E-FAITOU: accelerating the energy transition by providing solar mobile services to women farmers

Description of the project: E-FAITOU facilitates access to solar energy for women farmers in Senegal through an innovative and inclusive concept of mobile multi-service trucks offering rental of solar equipment and post-harvest processing equipment (dryers, mills, refrigerators), charging stations, and digital platforms. Women farmers’ chores are alleviated through mechanized processing of their harvest, facilitated access to market information and education. They can increase productivity thanks to productive solar equipment and access new income generating activities through direct access to online services. This original pilot project, started in Senegal, is expected to develop across all of West Africa.

Climate impact: Solar technologies are well developed and increasingly affordable. Because of their strong potential for climate mitigation and economic development (Rural Electrification Alliance report), they should be widely disseminated. The amount of kW and CO2 mitigated through use of the productive solar stations and electricity production (solar generator on the trailer) is estimated at more than 3000 tons over 5 years.
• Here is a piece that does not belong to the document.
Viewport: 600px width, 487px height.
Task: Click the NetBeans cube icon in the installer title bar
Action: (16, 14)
Gender impact: Supported by 4 French-Senegalese women entrepreneurs who put the empowerment of rural women at the heart of their vision, this project significantly alleviates the burden of women’s agricultural work while increasing their productivity and opening up new opportunities for creative income generation. Access to online services strengthens financial inclusion and access to information and education, thus empowering micro-entrepreneurs and strengthening the rural economy.
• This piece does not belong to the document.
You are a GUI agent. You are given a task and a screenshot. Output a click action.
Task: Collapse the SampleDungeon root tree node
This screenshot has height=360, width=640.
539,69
Scalability / replicability: E-FAITOU works in close collaboration with local agencies supporting the beneficiaries -be it groups or micro-entrepreneurs- to identify their needs in planning the route of the service vehicle fleet. After phase 2, covering the rural areas of Senegal, E-FAITOU plans to expand to Benin during phase 3, thanks to a strong entrepreneurial economic model that was awarded by the CTCN / ECOWAS and PFAN.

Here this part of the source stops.